SOS

2. (Продолжение: см. "Начало")

Суворов мчался в густой темноте  зимней камчатской ночи не разбирая дороги. Как и поселок, режимная зона разбита на террасах достаточно крутого склона. Тут по дорогам двигаться сложно, а напрямки — безумие. Собственно, безумие и охватило мичмана. Он совершенно не думал зачем и куда бежит. Как заяц всегда безошибочно берет направление на спасительную нору, так и моряк инстинктивно выбирает кратчайшую дорогу к морю.

Море уже было рядом, но неожиданно земля закончилась и Суворов слетел с высоченной опорной стенки и камнем ухнул вниз, во тьму. Инстинкт морского диверсанта сложил руки крест-накрест на груди и натренированное тело вертикально вошло в глубокий сугроб метра на три. Мичман вернул контроль над дыханием, а значит и над эмоциями. Опасность разворачивает профессионала к реальности, когда обычные люди впадают в панику.

Оценив ситуацию, осторожно прощупав руками снег вокруг, подвигавшись внутри пробитого в сугробе хода, Суворов пришел к выводу, что самой надежной тактикой выживания является терпение. Нужно ждать подходящего момента, ведь его будут искать. Попытка выбраться может закончиться погребением заживо, лучше не рыпаться. Даже, если придется простоять в снегу часов 8 — 10, для профессионального водолаза, боевого пловца это не смертельно. Глупо получилось, но что уж тут поделаешь...

Время шло медленно. Сознание очистилось от эха эмоций, наполнилось ясностью. Боевым пловцам часто приходится мерзнуть, подолгу испытывать перегрузки, а уж с таким чувством, как одиночество они пребывают  в привычном, крепком союзе.

«Господи, живу как рак-отшельник,- размышлял Суворов, стуча зубами от холода,- сейчас бы оказаться в постели с женщиной... Ощутить тепло тела, положить голову на мягкую грудь...»

Зубы продолжали лихорадочно клацать, сменив синкопированный ритм на непрерывную дробь. «А сколько у тебя было женщин, Казанова?
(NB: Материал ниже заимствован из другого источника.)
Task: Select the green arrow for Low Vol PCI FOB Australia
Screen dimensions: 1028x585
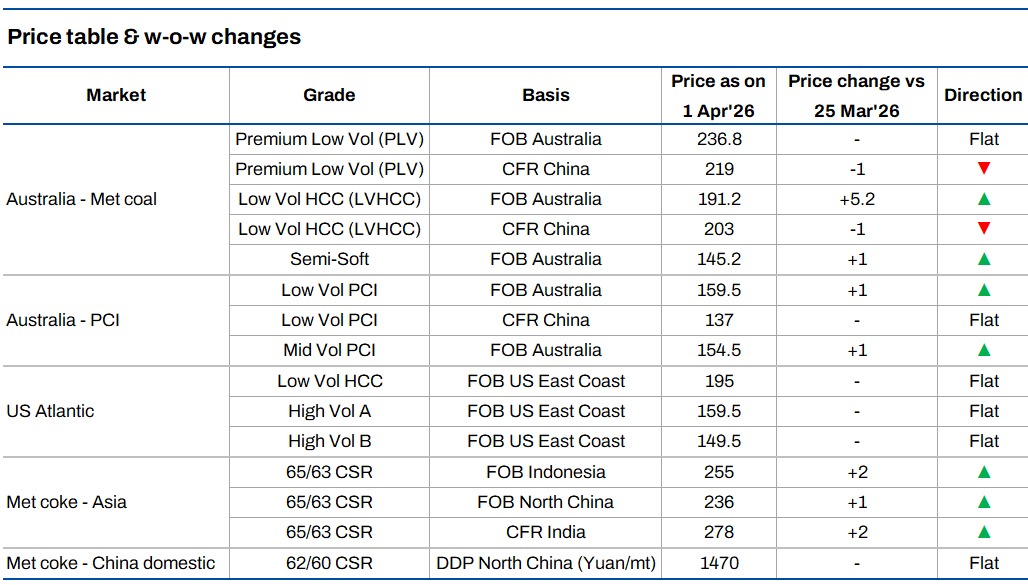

Спроси себя, вспомни? Сто? Десять? Пять, и ты же все помнишь. Больно, когда любишь безответно, тоскливо, когда выдумываешь себе любовь. Когда персонаж и декорации из картона, а мир нарисован. Как огонь очага в каморке Папы Карло».

Безрадостные мысли о собственной пуританской жизни вгоняли в тоску. Почему-то отчетливо всплывала не школьная драма первой безответной любви, а сцена «любви» с девушкой по имени Снежана. Трудно ожидать от обладательницы подобного имени страсти, как от какой-нибудь Кармен или Кончитты, но Суворов всегда искал чувства в отношениях.

Было это в августе 81-го, когда еще служил срочную. Артемовских морпехов, как и всю «пехоту» стали лихорадочно готовить к отправке в Польшу, подавлять ростки здравого смысла. Суворова послали затариваться всяким барахлом во Владик, на склад. Там он и встретил молоденькую кладовщицу — эффектную крашеную «платиновую» блондинку.

«Снежная королева»,- размечтался морпех. Суворов «блистал» остроумием и ловкостью, разделся «чтобы не испачкать форму», играл мускулатурой...». Королева быстро растаяла и сама потащила возбужденного кавалера в каптерку, предварительно выгнав всех лишних вон, закрыв на ключ железную дверь в воротах склада и вывесив на них табличку «Обед».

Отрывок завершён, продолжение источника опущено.